1. Top up on coffee
Knowing the British weather, there’s a good chance that November 5th will be cold or wet, so hot drinks will keep your guests from freezing. Lay in plenty of your favourite coffee beans so that you won’t run out of coffee drinks. Keep coffee warm in vacuum flasks, and offer hot chocolate, non-alcoholic punch or mulled wine as alternatives.
2. Plan the fire
Choose a safe location for your bonfire, away from overhanging trees, wooden buildings or power cables. If you’re tight for space, build a temporary fire pit by digging a hole around 12 – 18 inches deep and edging it with stones.
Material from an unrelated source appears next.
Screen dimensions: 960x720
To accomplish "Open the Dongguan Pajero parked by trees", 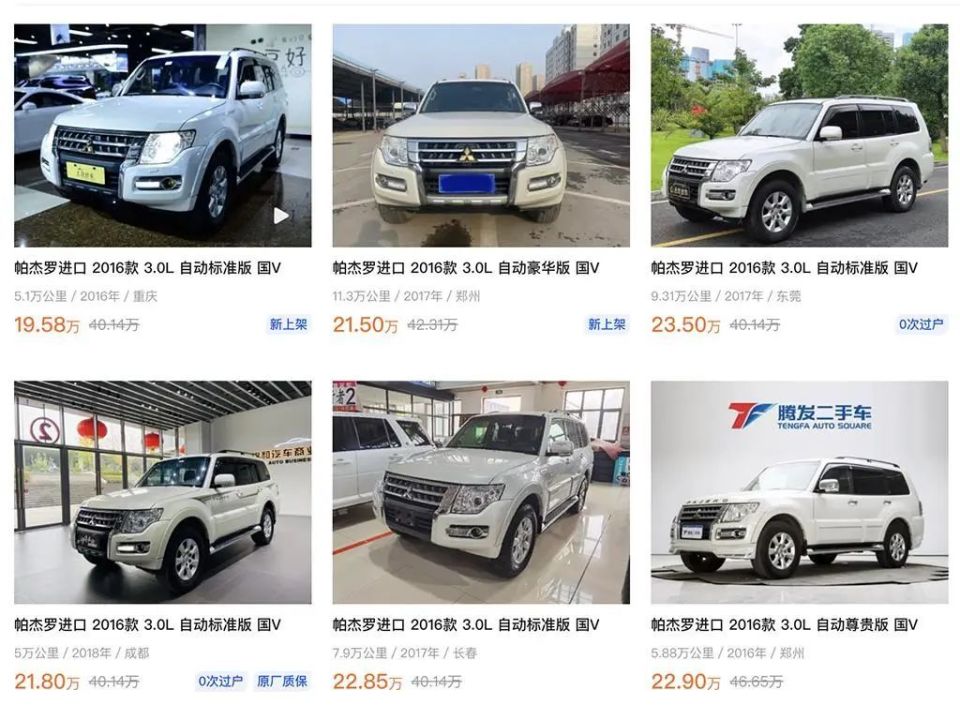I will point(800,135).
This will help keep a fire from running out of control. Don’t forget to have a hosepipe or other water source on hand for emergencies.
3. Decide on the menu
Potatoes baked in the fire always sound romantic, but in reality your guests risk keeling over from hunger before anything’s ready to eat. Keep some alternative food on hand, such as sausages, cooked on a barbecue and finished on the fire for that authentic flavour; marshmallows on sticks; parkin cake and vegetarian vegetable kebabs. If the potatoes survive the fire and are still edible, it’s a bonus.
4. Plan ahead
As well as food and drink don’t forget to plan for chairs and blankets for older guests, as well as disposable cups, plates, napkins and cutlery. Make the clearing up easier by offering individual portions of milk and sugar to accompany hot drinks, and position some strategic bins for rubbish.
5. Keep safe
Even at a small private function, accidents happen. Put the fireworks in charge of one person, and ban them from hitting them mulled wine too early. Have buckets of water and a first aid kit on hand, and make sure that any pets or neighbours’ animals are safely shut up indoors.
We wish you an excellent Guy Fawkes night!